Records

>>

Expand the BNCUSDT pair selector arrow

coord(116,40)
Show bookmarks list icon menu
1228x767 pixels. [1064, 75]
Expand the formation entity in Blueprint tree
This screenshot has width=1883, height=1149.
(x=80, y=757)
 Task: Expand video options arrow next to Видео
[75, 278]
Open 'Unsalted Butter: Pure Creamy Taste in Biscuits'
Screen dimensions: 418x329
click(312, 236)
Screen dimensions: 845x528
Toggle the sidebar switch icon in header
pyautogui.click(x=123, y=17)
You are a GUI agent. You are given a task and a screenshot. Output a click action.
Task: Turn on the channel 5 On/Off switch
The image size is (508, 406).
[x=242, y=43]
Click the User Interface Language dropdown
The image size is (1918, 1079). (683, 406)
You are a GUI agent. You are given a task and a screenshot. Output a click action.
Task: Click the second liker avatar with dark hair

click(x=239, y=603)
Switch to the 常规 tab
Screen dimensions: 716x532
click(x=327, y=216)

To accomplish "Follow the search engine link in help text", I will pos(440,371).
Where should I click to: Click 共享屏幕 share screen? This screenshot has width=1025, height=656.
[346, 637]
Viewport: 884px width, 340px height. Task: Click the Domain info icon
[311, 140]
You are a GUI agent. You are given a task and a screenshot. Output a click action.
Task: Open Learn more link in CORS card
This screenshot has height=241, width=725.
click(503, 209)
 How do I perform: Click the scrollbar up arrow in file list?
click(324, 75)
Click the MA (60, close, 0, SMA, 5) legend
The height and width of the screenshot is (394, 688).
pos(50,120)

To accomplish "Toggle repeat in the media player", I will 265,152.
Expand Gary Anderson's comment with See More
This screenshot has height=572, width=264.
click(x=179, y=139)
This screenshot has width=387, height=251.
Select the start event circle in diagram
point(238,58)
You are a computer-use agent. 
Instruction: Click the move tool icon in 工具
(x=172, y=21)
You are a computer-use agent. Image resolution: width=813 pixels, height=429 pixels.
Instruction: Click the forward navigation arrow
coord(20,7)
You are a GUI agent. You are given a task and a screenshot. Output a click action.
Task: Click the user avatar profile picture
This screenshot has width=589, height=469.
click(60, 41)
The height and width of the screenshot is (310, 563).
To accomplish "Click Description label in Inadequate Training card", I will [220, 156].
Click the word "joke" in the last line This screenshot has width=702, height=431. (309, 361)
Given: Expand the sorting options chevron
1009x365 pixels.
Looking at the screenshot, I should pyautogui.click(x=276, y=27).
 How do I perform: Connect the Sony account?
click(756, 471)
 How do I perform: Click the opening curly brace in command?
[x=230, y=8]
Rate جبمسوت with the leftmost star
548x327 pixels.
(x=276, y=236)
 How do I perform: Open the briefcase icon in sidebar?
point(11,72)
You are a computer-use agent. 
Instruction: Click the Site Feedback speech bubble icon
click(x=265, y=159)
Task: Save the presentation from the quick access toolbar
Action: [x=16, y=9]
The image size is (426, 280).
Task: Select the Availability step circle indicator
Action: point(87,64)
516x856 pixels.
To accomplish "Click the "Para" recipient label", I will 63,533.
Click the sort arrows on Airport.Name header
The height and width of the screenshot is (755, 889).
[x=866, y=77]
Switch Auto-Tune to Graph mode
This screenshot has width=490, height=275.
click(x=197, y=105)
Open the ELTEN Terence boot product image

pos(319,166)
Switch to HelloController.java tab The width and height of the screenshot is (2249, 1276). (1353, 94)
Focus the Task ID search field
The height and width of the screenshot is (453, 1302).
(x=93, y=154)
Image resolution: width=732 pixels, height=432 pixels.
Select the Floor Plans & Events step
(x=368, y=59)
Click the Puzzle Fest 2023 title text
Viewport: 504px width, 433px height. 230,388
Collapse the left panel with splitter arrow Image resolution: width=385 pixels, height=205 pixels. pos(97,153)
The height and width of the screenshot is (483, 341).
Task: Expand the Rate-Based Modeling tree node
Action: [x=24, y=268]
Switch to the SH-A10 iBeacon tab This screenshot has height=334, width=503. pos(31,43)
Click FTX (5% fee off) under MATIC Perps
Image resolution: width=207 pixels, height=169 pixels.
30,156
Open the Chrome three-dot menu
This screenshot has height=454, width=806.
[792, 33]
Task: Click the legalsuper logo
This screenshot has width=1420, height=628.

<<

● What to work on
Copy the material word for word, from its first line through the line containing "I will pos(440,371).".

● Answer to this exercise
Expand the BNCUSDT pair selector arrow

coord(116,40)
Show bookmarks list icon menu
1228x767 pixels. [1064, 75]
Expand the formation entity in Blueprint tree
This screenshot has width=1883, height=1149.
(x=80, y=757)
 Task: Expand video options arrow next to Видео
[75, 278]
Open 'Unsalted Butter: Pure Creamy Taste in Biscuits'
Screen dimensions: 418x329
click(312, 236)
Screen dimensions: 845x528
Toggle the sidebar switch icon in header
pyautogui.click(x=123, y=17)
You are a GUI agent. You are given a task and a screenshot. Output a click action.
Task: Turn on the channel 5 On/Off switch
The image size is (508, 406).
[x=242, y=43]
Click the User Interface Language dropdown
The image size is (1918, 1079). (683, 406)
You are a GUI agent. You are given a task and a screenshot. Output a click action.
Task: Click the second liker avatar with dark hair

click(x=239, y=603)
Switch to the 常规 tab
Screen dimensions: 716x532
click(x=327, y=216)

To accomplish "Follow the search engine link in help text", I will pos(440,371).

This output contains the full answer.